Apomorphine and the "atypical dopamine agonists" (piribedil and S3608) dose dependently increase locomotor activity (LA) in rats. The LA effects of all 3 drugs are readily attenuated by pretreatment with pimozide or sulpiride. Reserpine pretreatment or bilateral 6-hydroxydopamine lesions of the nucleus accumbens (NAS) potentiates apomorphine-induced LA but attenuates piribedil- and S3608-induced LA. The latter suggests an indirect mode of action for piribedil and for S3608. However, piribedil and S3608 at concentrations up to 10(-4)M do not cause release or inhibition of 3H-dopamine uptake in synaptosomes prepared from the rat NAS. Sulpiride antagonism of apomorphine-induced LA is surmountable by increasing the dose of apomorphine.
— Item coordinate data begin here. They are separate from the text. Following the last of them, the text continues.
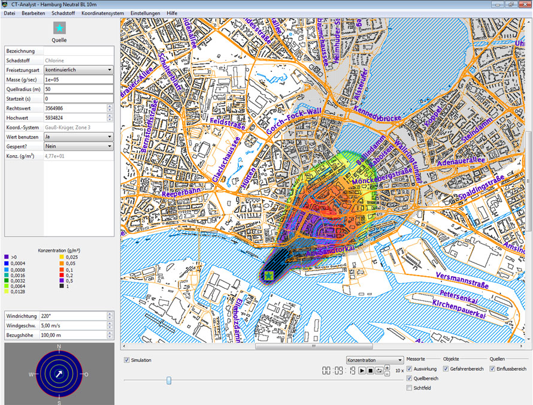Image resolution: width=533 pixels, height=405 pixels.
Task: Click the Windrichtung input field
Action: 72,316
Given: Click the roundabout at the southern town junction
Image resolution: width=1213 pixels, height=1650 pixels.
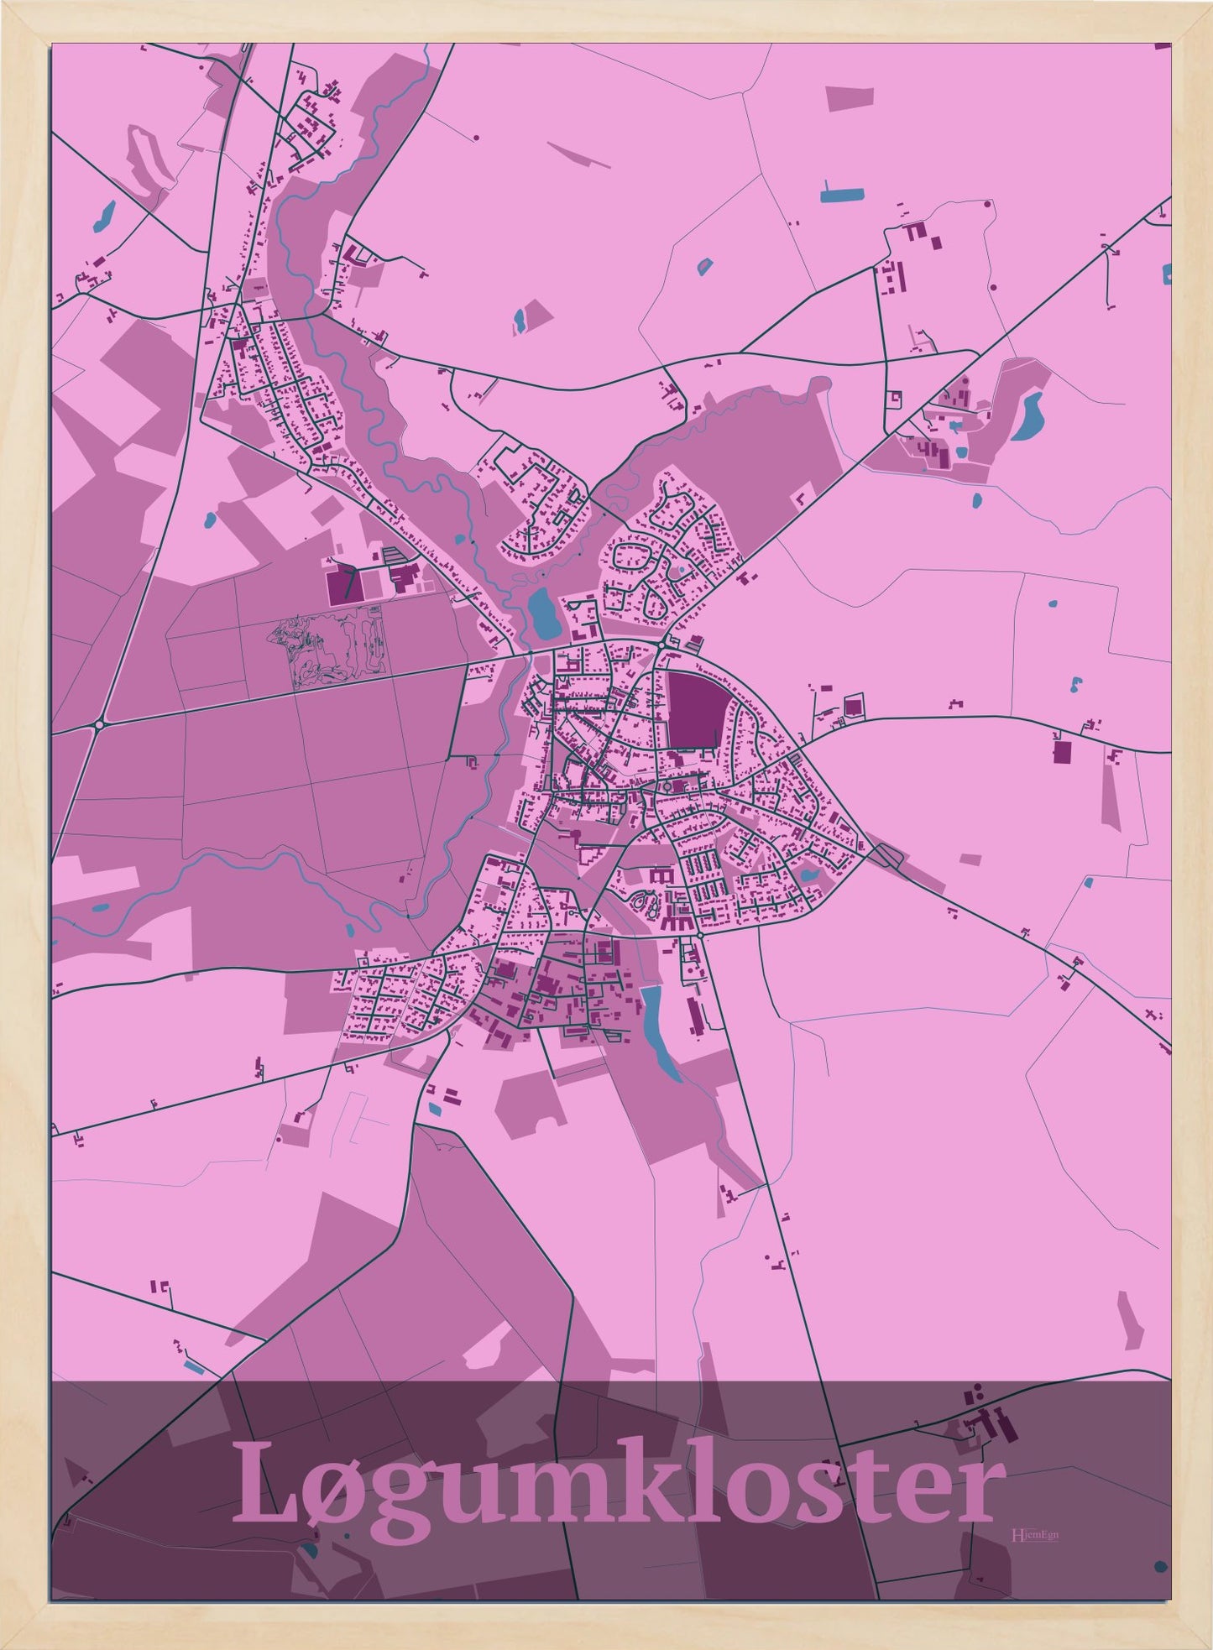Looking at the screenshot, I should point(698,935).

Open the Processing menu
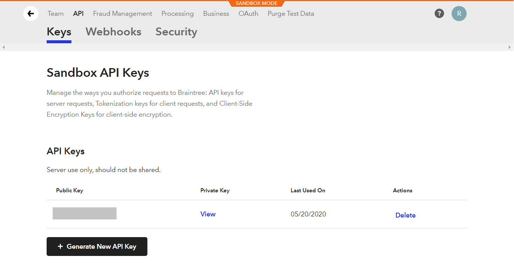177,14
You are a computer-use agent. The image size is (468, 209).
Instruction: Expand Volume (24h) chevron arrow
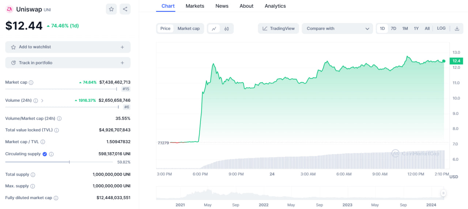[x=42, y=101]
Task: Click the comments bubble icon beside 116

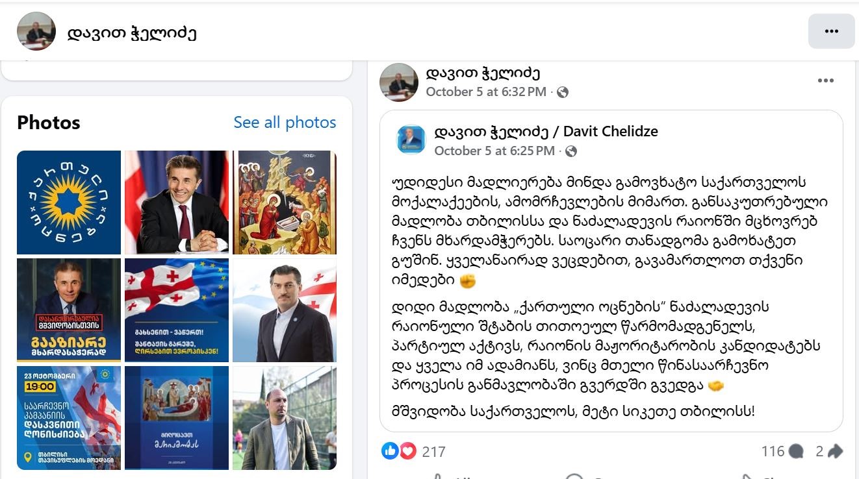Action: 796,451
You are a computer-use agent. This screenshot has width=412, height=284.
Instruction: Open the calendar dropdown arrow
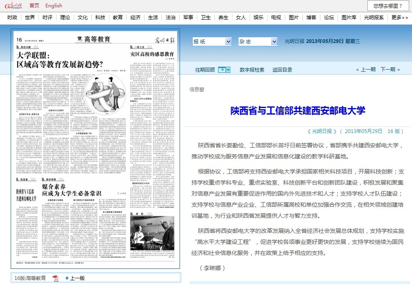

Antagonism of piribedil- or S3608-induced LA by sulpiride is not surmountable by increasing the dose of either of the "atypical dopamine agonists". Furthermore, pretreatment with either piribedil or S3608 substantially increases the peak LA inducible by apomorphine. The effects of simultaneous injections of piribedil and S3608 are, however, not additive. These findings suggest that the LA stimulant effects of piribedil and S3608 are mediated via receptors or systems which differ from the receptors involved in the mediation of apomorphine-induced LA.